Hi, thanks for the reply ... 2 questions.

1) how do you boot into "safe mode"?

2) where do you find the files that you aske4d me to manually delete?

ALso I searched for these answers and read the forum ettiquette so sorry if I some how missed this inof in there.

Thanks again

Mat

To go into safe mode, you press the F8 key on your keyboard while the PC is loading, then select "Safe Mode" from the list.

Those files can be found by going into 'My Computer' and clicking on the 'Windows' directory on the left side - some of the files will be on the right after that, then clicking on 'system32' under 'Windows' on the left again, the rest of the files will be there.

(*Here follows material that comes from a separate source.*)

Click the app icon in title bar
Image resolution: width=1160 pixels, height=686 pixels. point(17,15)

You may need to click on "Show the contents of this folder" when you go into those folders, because usually they're hidden by default.

Welcome to Short-Media!

thanks ... I went into safe mode o.k. but a couple of things went wrong.

ALl of the registry keys did not show up when I ran hijackthis in safe mode. I deleted 15 od the 23 reccommended to me above. The other 8 were not there. Also I could not find the files I needed to delete manually. I made sure to put show all hiddden files. Maybe I will look again. Are the files I suppose to delete manually the 23 registry keys or the 4 items I am suppose to ensure are not running. the c:\windows ... ones?

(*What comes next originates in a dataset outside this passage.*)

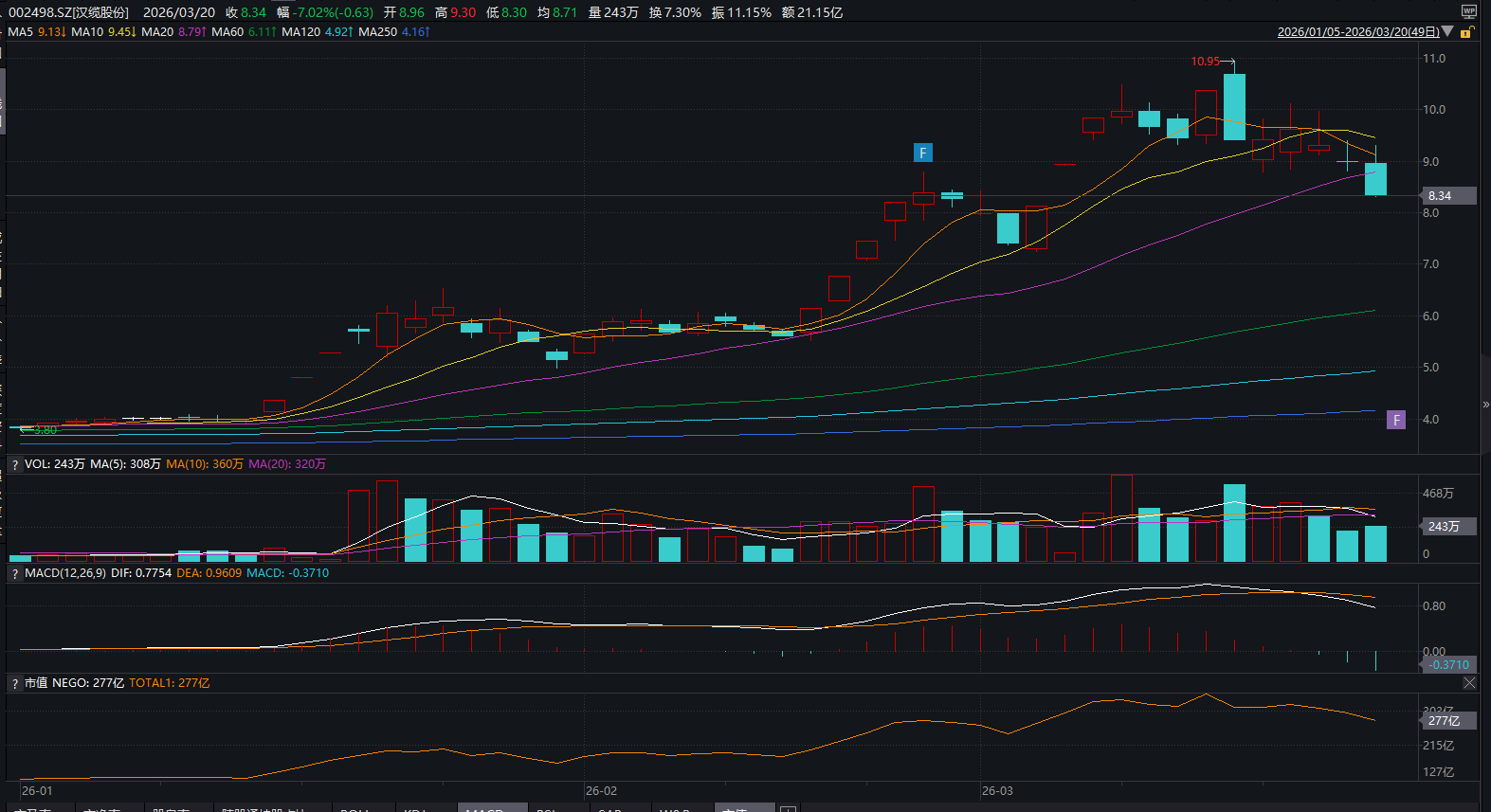Open help for the 市值 indicator

point(15,683)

The stuff I did delete obviously just came back.

Thanks for your help.

I used the search to try and find the files I need to manually delete.

I was looking for the file c:\WINDOWS\sdkqt.exe

Te only thing that came up on search was

c:\WINDOWS\prefetch ... sdkqt.exe-1e5ae6d3.pf

Is that the right file?

No, it's not. It's the prefetch cache for that file, but it's not the actual file. See, the problem is that every time you reboot, it comes back under a new name.... We need to find out the hidden reloader's name and delete that.